The ramshackle 1,000sqft office with peeling plaster, creaking furniture and acute manpower crunch has six computers.
In 1995-96, animal husbandry department vouchers — mere chits of paper — worth Rs 37.7 crore for cattle feed and medicines were cleared, raising the suspicions of then West Singhbhum deputy commissioner Amit Khare.
District treasury officer Nisar Ahmed ruled out scope of a scam now. “In the period of 1993-1996, withdrawals took place based on unauthorised vouchers. Now, there is computerisation and a compulsory authorisation process,” he said. West Singhbhum deputy commissioner Abu Bakr Siddique agreed. “Accounts managed online through Jharnet and there is complete transparency,” he said.
In 2013, the animal husbandry department withdraws some Rs 20-30 lakh a month from the treasury, a far cry from the heydays of the scam in 1995 when Rs 80 lakh was taken out in a day.
But if much has changed, much remains the same. Though spreadsheets have taken the place of chits of paper and files, of the six computers, three are defunct. Two CCTVs installed in 2005 are defunct for three years. It has only seven staff against a sanctioned strength of 30.
“We have to clear bills despite staff shortage. During the days of manual operation, we cleared 100-200 bills. Now, it’s 200-250 bills per day. Computerisation has increased our efficiency,” said a clerk who preferred not to be quoted.
A peon, Anil Kumar Das, who retired in March, was requested to carry on his function on an honorary basis. “Kaam ka bahut load hai. Officer log ne request kiya ki free time main aakar madad karde. Mera bhi man yahan aakar laga rahta hai (There is immense workload. Some officers requested if I could turn up when free time to help them out. I agreed as I feel attached to the office),” Das said.

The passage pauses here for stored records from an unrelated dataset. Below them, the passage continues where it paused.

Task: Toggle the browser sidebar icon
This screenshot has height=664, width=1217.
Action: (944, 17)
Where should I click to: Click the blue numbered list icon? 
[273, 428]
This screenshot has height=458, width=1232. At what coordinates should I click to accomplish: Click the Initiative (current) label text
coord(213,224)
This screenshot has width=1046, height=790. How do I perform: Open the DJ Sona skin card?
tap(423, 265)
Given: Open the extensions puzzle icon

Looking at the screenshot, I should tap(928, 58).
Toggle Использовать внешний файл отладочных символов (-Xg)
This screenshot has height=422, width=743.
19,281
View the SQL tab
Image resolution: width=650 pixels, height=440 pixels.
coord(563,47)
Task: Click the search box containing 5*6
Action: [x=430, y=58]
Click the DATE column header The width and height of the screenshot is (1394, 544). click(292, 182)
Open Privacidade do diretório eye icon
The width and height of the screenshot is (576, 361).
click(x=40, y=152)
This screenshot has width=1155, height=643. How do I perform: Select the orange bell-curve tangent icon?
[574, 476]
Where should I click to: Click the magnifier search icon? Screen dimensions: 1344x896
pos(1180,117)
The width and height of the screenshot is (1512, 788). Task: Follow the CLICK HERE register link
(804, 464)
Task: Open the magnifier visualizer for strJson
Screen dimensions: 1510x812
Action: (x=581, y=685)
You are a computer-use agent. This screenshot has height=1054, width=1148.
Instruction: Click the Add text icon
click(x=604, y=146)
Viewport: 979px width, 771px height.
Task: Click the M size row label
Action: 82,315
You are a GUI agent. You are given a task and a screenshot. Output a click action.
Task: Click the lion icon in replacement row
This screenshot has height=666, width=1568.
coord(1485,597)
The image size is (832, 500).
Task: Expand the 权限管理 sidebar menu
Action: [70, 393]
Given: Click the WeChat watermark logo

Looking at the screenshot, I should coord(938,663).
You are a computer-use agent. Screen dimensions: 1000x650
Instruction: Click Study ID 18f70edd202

Though the office handles transactions worth Rs 50 crore a month, regulates and authorises government employee pensions, maintains accounts of receipts of revenue and acts as the nodal point for stamps needed for non-judicial matters, court fees and share transfers, the 150-year-old building has seen no repair for years.
The 30-feet high rooms have peeling plaster, seeping walls and dangling electrical wires. Short circuit seems to be imminent.
“Building bahut purana hai. Repair ki zarurat hai. (The building is very old and needs major repairs),” a senior clerk, not wanting to be named, said.
Das, who started working in this office in 1980, said during 1993-95, there were around 16 employees but there “has been no recruitment since then”.
He added that Lalu had never stepped foot in the office during that time. “We came to know everything through the newspapers. It was the biggest sensation.”